Placeholders are used extensively by SmartIQ and any document being automated by SmartIQ will usually have at least one. In some cases, there may be thousands of placeholders. As the number of placeholders in your document increases, it becomes more critical to follow a naming convention to make it easier to:

  • find placeholders in Design, and
  • work out the purpose of the placeholders without needing to jump back to the document.

If you plan and follow a convention right from the beginning, it becomes easier to manage your documents even if they grow larger than they start out.

SmartIQ supports two types of placeholders, Tag placeholders (e.g. {{field}}) and Microsoft Word bookmark placeholder.

Tag placeholders are regarded as the best practice technique within the SmartIQ tool, for reasons such as

  • Tag placeholders can be used across all document formats such as Word, PowerPoint and XML.
  • A single Tag name can be used multiple times throughout a document whereas bookmarks can be used once. (E.G. FirstName_01, FirstName_02, etc.) Tag placeholders have clear start and end points whereas multiple bookmarks can appear stacked upon one another or in rare circumstances not viewable at all.
  • Tag names are always visible in a document, no need to open a separate dialog.
  • It is possible to distinguish between Tag section and insertion placeholders over the bookmark equivalent, making selections easier in Design.
  • Tag placeholders preserve the look of a document whereas bookmarks can appear bare, for example, an empty address block.
  • Tag names are more flexible than bookmarks (the Microsoft Word bookmarking tool does not allow the use of spaces or any special characters besides the ‘_’ character. Also, bookmarks in Word allow a maximum of 40 characters).
  • Bookmarks in Microsoft Word are not turned on by default and need to be manually enabled by the user.
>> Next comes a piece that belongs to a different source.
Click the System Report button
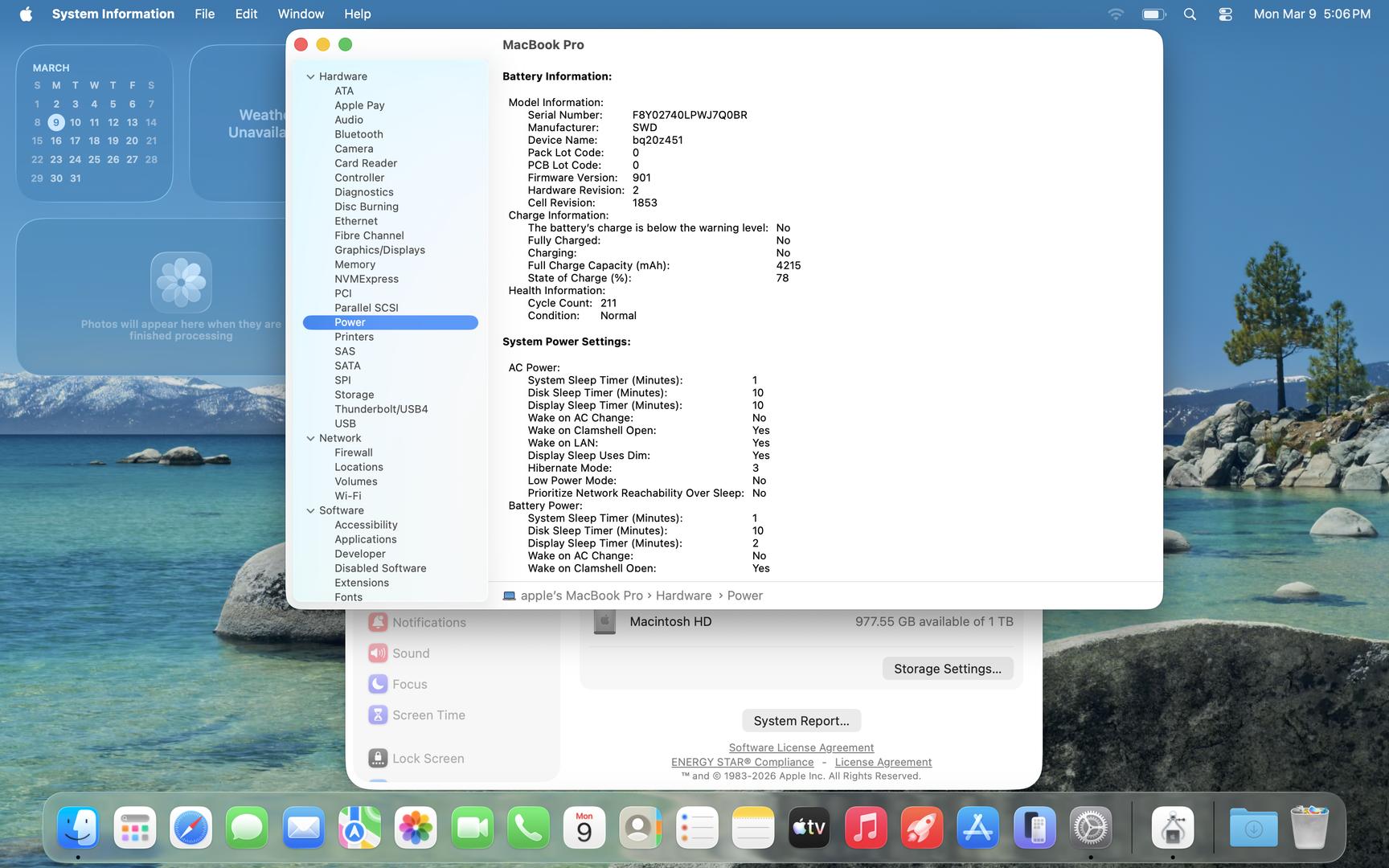Screen dimensions: 1389x868 click(801, 721)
Bookmarks are still supported but not considered a best practice design technique.

HTML-formatted content can only be inserted using a placeholder from a Rich Text question type, the use of a label or standard text box will cause the HTML tags to be displayed as inserted content. HTML-formatted content does not work for insertion into placeholders in PDF documents.

Tag Placeholder Name Layout

While tags are not grouped into categories, you can apply a meaningful name layout that helps group related tags together. Look at the complexity of the document and determine whether you need to group by one, two or more ‘levels’.
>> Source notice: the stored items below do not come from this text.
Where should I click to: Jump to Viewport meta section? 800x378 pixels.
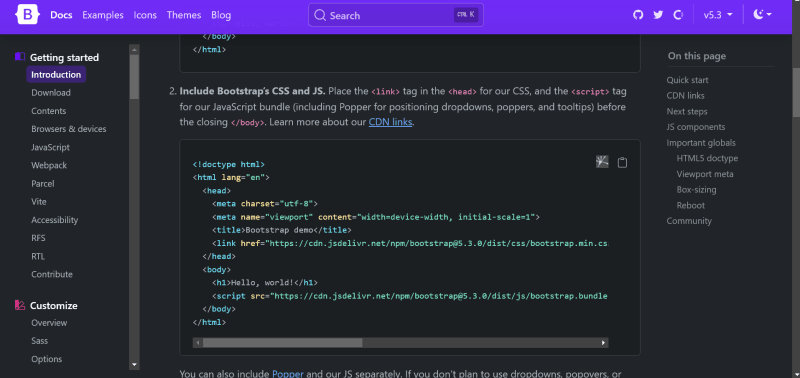click(705, 174)
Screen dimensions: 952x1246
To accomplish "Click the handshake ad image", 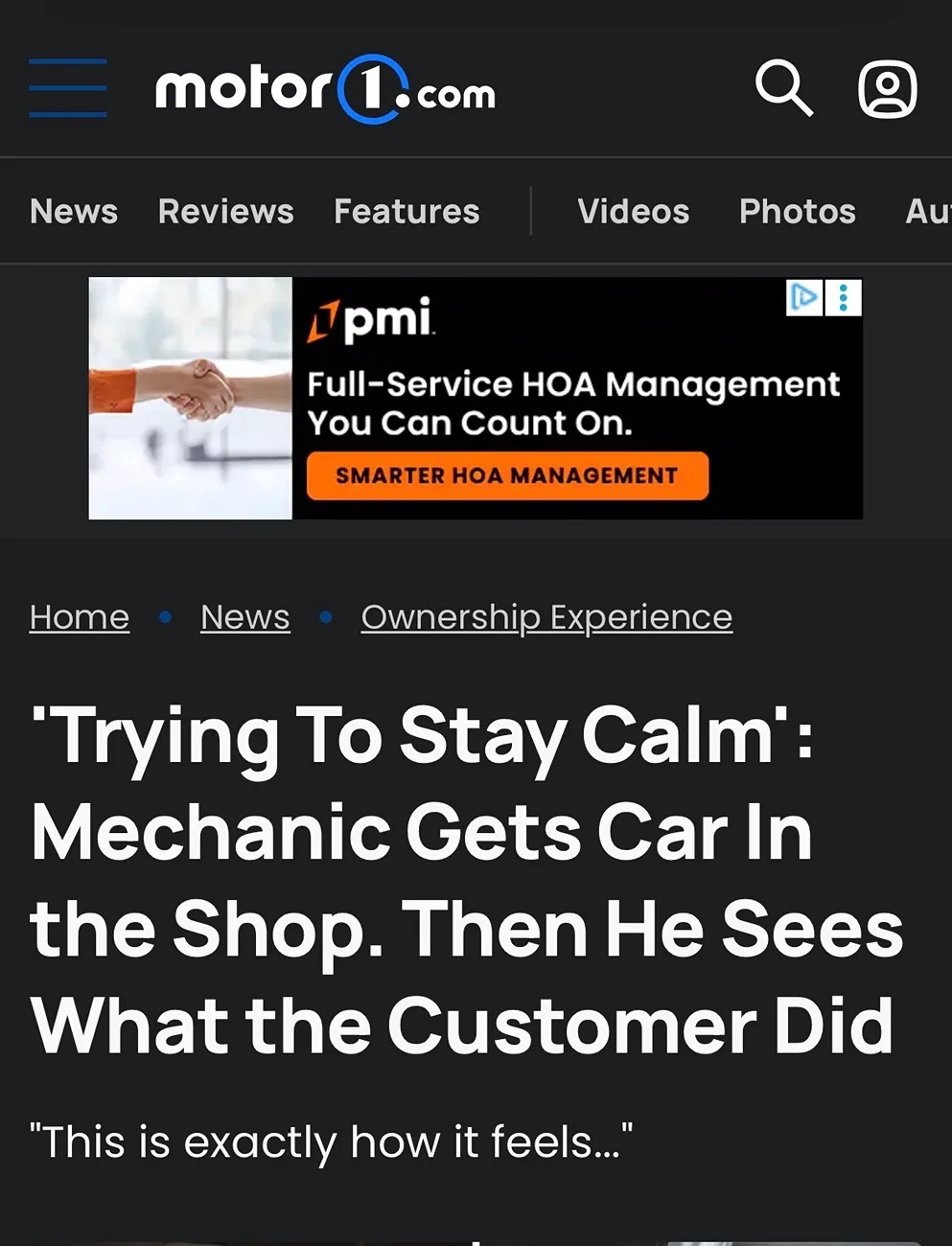I will click(191, 398).
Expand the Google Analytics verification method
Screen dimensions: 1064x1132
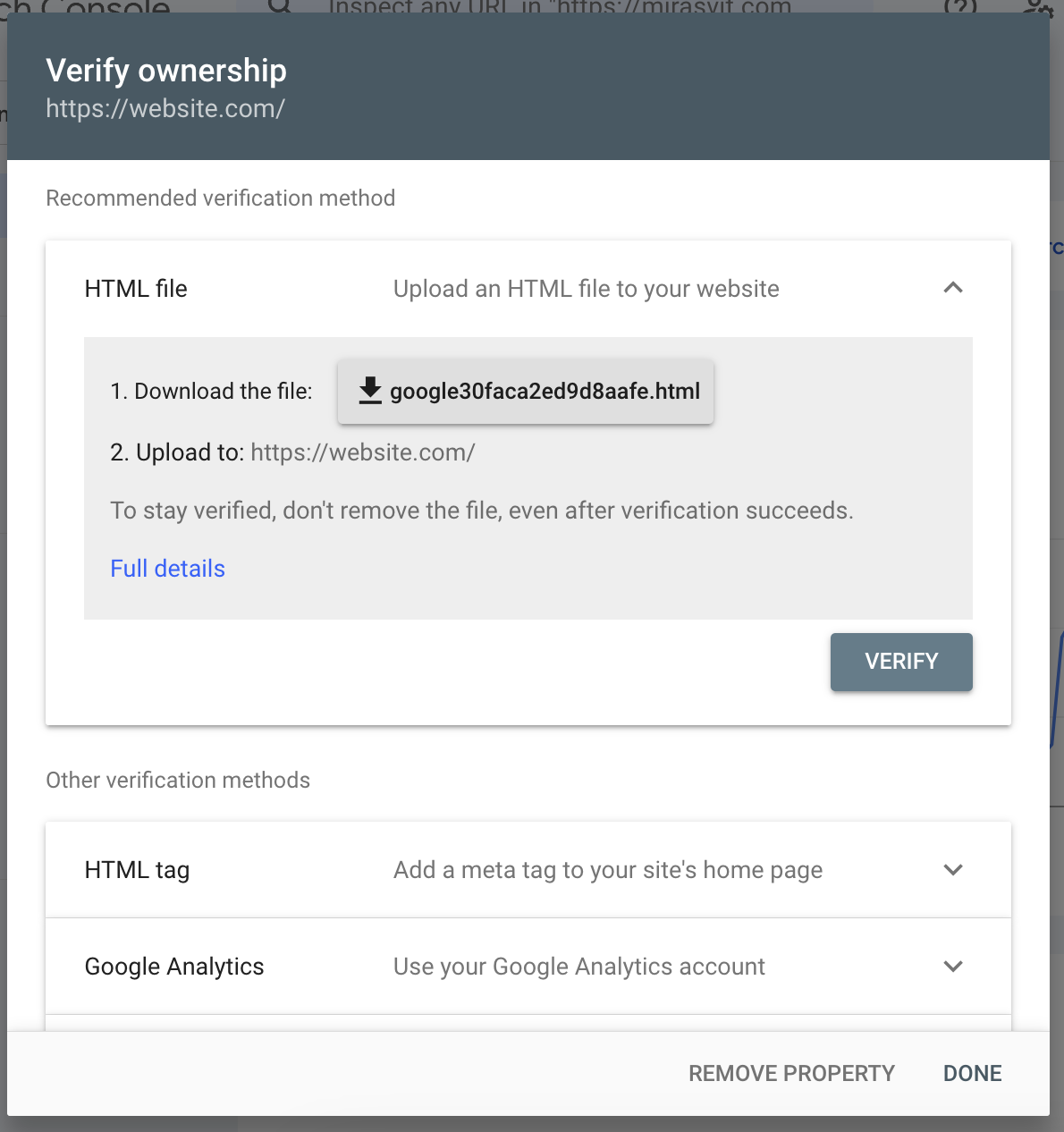click(953, 967)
For example, for a simple letter style document, you may wish to use a single ‘level’ of grouping based on the position of the tag placeholder in the document.
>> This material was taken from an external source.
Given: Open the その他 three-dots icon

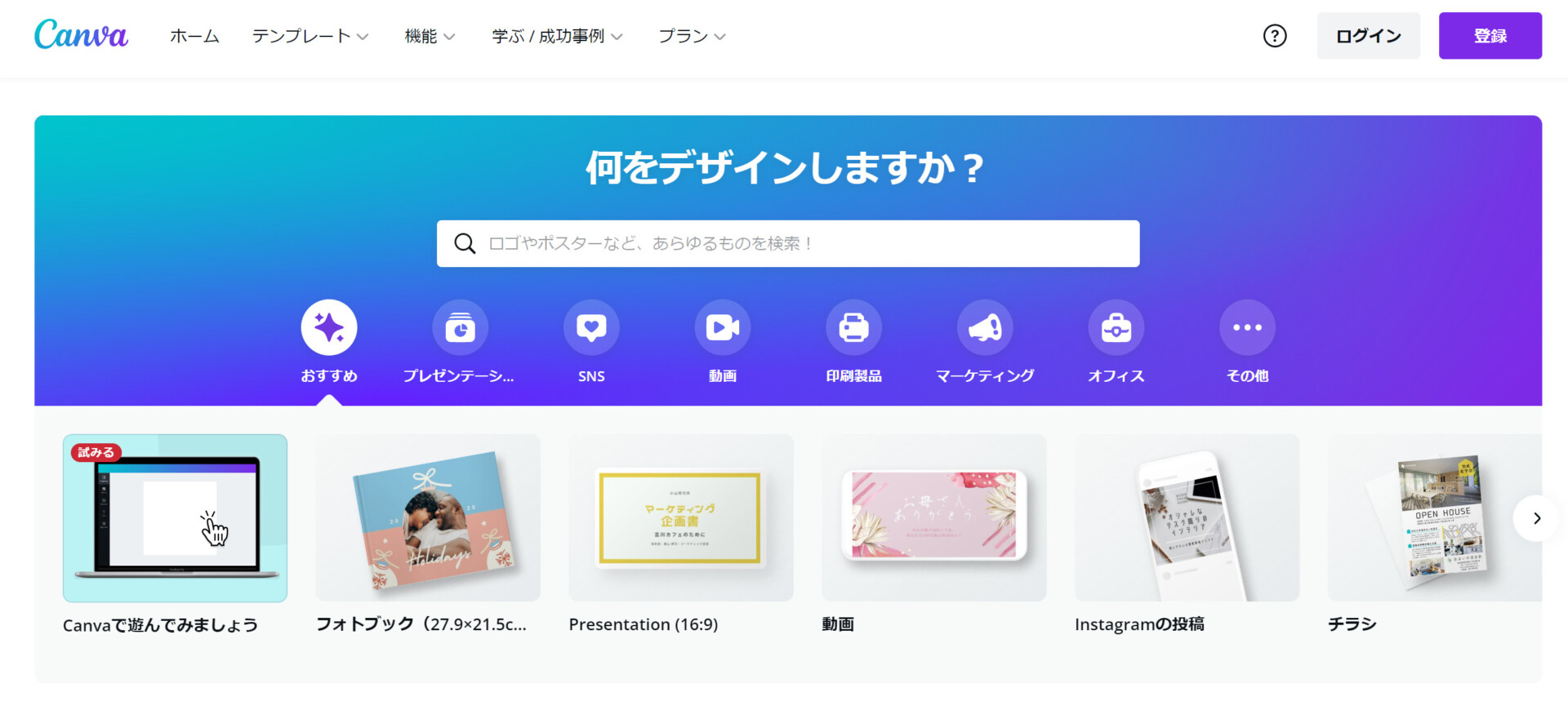Looking at the screenshot, I should click(x=1248, y=327).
**It would look like this:

{{AddressBlock_AddressLine1}}

In a more complex document, such as a contract, you may wish to add additional levels of grouping.

For example:

{{MainContract_ScheduleB_Vendor_Name}}

Tag Placeholder Text

Insertion placeholders are used to mark where data or content is to be inserted in the generated document, while selection placeholders span an area of the document. For examples see How to use {{Tag}} Placeholders

While selection placeholders span actual document content, insertion placeholders have their ‘default’ content replaced when SmartIQ generates a document unless the target data is null, and in that case, the tag placeholder is removed from the document and replaced by empty text. So, basically, the technique is to put the tag name in the document where it should be replaced with content provided by the form,

For example:

Gap and Repeat Placeholders

All placeholders that are to be used only as ‘gap placeholders should end with the word ‘_GAP’. Similarly, all placeholders used to control repeating document areas should end with the word ‘_RPT’.